▸ **Aim**: Copy out the entries from the line with "The height and" to the line with "[x=881, y=355]", reproducing each line character for character.

▸ **Extracted records**:

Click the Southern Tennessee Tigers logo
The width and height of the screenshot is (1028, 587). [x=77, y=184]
...
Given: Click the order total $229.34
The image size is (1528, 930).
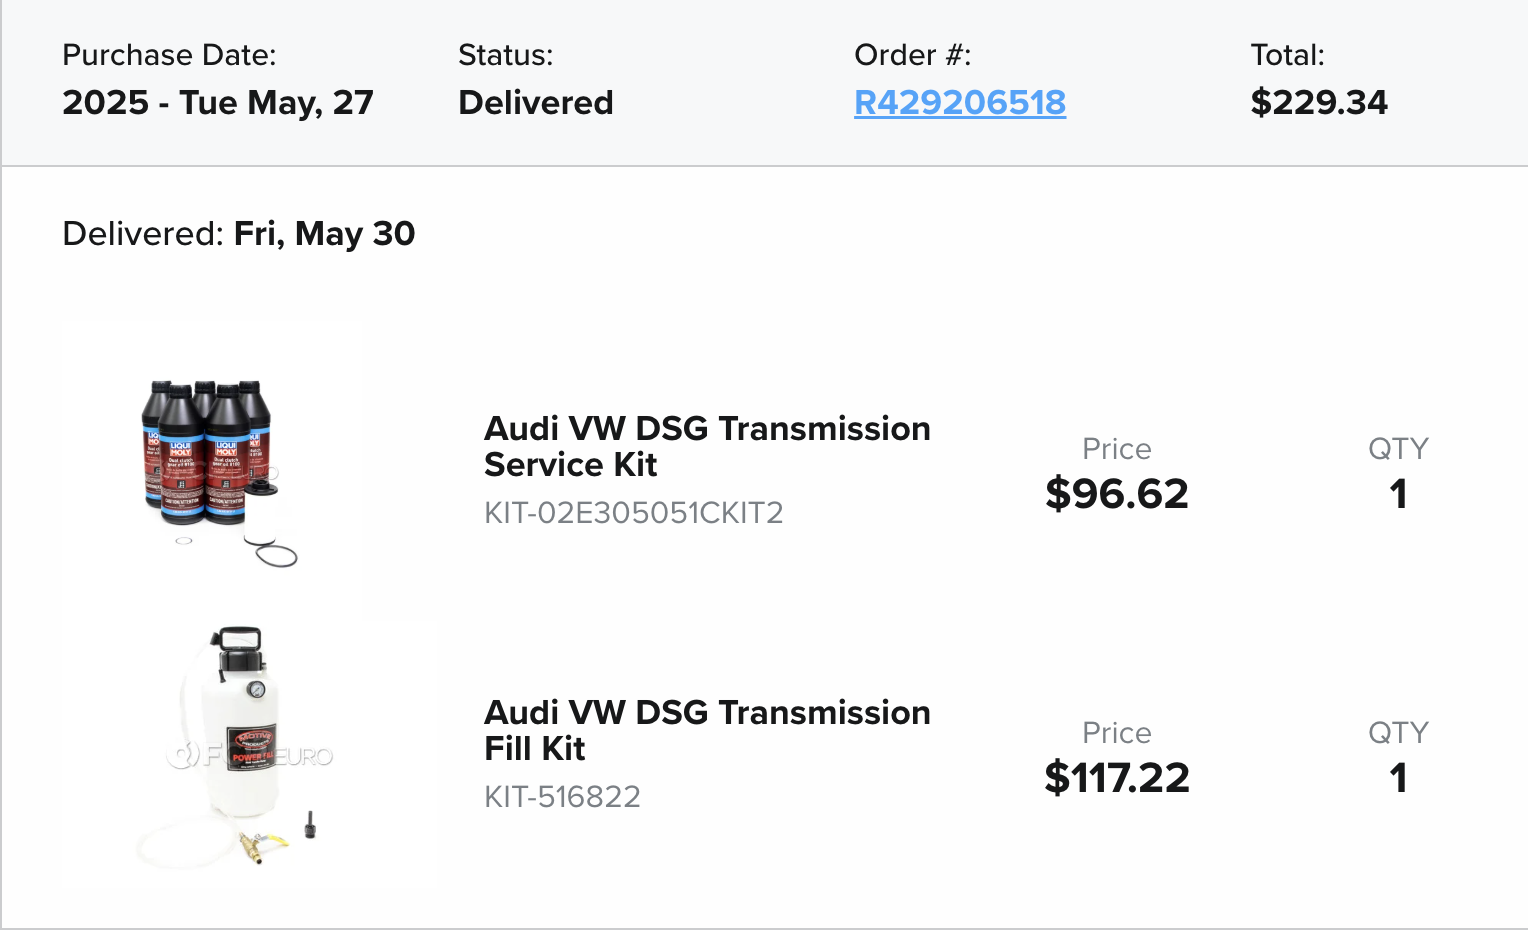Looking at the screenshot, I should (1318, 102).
--
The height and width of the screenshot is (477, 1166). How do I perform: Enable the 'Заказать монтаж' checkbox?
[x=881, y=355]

▸ **Solution**:
The height and width of the screenshot is (477, 1166). How do I perform: Enable the 'Заказать монтаж' checkbox?
[x=881, y=355]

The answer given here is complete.